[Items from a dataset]
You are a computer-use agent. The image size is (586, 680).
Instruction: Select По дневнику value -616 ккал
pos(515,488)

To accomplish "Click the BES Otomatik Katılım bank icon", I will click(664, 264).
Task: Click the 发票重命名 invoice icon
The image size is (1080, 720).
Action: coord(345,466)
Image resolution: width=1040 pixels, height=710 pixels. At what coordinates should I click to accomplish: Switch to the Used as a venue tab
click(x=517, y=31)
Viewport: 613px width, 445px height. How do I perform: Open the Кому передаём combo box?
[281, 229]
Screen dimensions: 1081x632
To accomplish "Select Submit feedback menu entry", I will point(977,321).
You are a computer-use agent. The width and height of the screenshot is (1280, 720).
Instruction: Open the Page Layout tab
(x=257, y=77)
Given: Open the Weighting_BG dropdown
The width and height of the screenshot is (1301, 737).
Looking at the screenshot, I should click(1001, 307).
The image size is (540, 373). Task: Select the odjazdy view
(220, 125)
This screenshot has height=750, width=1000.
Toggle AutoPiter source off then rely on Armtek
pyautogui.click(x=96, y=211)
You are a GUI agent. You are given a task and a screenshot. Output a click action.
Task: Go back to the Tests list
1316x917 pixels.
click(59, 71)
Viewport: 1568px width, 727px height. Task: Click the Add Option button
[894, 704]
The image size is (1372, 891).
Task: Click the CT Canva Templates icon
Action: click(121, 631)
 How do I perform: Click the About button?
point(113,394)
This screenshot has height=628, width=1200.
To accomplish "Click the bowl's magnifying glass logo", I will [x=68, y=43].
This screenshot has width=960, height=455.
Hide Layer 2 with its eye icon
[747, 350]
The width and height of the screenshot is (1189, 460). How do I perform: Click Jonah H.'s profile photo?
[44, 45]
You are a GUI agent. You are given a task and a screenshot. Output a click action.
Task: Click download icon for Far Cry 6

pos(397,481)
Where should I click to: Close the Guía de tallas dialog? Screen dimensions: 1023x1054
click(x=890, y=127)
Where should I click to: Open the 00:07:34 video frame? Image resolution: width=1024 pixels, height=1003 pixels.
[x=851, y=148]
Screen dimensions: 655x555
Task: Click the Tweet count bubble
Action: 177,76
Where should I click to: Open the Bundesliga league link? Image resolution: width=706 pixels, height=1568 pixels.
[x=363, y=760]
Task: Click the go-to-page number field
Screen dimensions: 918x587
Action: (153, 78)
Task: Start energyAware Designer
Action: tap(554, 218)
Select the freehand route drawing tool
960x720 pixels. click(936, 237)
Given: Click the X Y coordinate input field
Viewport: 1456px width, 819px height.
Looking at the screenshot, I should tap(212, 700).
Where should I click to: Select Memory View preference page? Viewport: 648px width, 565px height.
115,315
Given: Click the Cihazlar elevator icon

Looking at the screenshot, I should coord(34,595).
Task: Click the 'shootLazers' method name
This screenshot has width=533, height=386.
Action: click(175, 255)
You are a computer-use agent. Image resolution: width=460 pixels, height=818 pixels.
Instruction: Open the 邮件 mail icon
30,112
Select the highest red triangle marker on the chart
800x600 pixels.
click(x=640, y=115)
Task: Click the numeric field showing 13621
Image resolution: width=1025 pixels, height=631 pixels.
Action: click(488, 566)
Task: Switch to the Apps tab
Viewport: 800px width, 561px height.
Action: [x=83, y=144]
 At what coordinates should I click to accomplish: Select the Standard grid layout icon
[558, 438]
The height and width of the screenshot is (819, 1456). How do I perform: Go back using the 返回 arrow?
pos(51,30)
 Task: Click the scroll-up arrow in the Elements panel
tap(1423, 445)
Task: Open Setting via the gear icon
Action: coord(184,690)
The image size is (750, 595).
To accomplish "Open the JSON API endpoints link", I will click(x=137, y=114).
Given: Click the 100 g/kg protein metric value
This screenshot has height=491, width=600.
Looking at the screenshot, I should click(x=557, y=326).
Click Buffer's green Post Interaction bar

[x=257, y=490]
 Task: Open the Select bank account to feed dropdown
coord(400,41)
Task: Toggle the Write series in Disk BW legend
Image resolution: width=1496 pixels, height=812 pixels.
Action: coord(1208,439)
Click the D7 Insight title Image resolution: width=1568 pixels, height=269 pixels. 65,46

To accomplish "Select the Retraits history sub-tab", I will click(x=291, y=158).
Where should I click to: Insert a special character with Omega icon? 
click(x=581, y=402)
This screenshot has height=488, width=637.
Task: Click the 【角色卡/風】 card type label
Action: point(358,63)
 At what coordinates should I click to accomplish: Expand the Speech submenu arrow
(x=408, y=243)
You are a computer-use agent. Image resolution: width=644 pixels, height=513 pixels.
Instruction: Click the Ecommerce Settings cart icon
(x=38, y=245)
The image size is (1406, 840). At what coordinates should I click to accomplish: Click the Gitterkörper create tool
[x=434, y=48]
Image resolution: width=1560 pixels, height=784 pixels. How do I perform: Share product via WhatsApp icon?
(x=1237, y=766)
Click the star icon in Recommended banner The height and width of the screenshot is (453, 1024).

- **Instructions for the task**: In the records above, locate the line that contains "This screenshot has height=491, width=600.". Repeat it and every line after it, exactly, and nothing else.

- **Expected answer**:
This screenshot has height=491, width=600.
Looking at the screenshot, I should click(x=557, y=326).
Click Buffer's green Post Interaction bar

[x=257, y=490]
 Task: Open the Select bank account to feed dropdown
coord(400,41)
Task: Toggle the Write series in Disk BW legend
Image resolution: width=1496 pixels, height=812 pixels.
Action: coord(1208,439)
Click the D7 Insight title Image resolution: width=1568 pixels, height=269 pixels. 65,46

To accomplish "Select the Retraits history sub-tab", I will click(x=291, y=158).
Where should I click to: Insert a special character with Omega icon? 
click(x=581, y=402)
This screenshot has height=488, width=637.
Task: Click the 【角色卡/風】 card type label
Action: point(358,63)
 At what coordinates should I click to accomplish: Expand the Speech submenu arrow
(x=408, y=243)
You are a computer-use agent. Image resolution: width=644 pixels, height=513 pixels.
Instruction: Click the Ecommerce Settings cart icon
(x=38, y=245)
The image size is (1406, 840). At what coordinates should I click to accomplish: Click the Gitterkörper create tool
[x=434, y=48]
Image resolution: width=1560 pixels, height=784 pixels. How do I perform: Share product via WhatsApp icon?
(x=1237, y=766)
Click the star icon in Recommended banner The height and width of the screenshot is (453, 1024).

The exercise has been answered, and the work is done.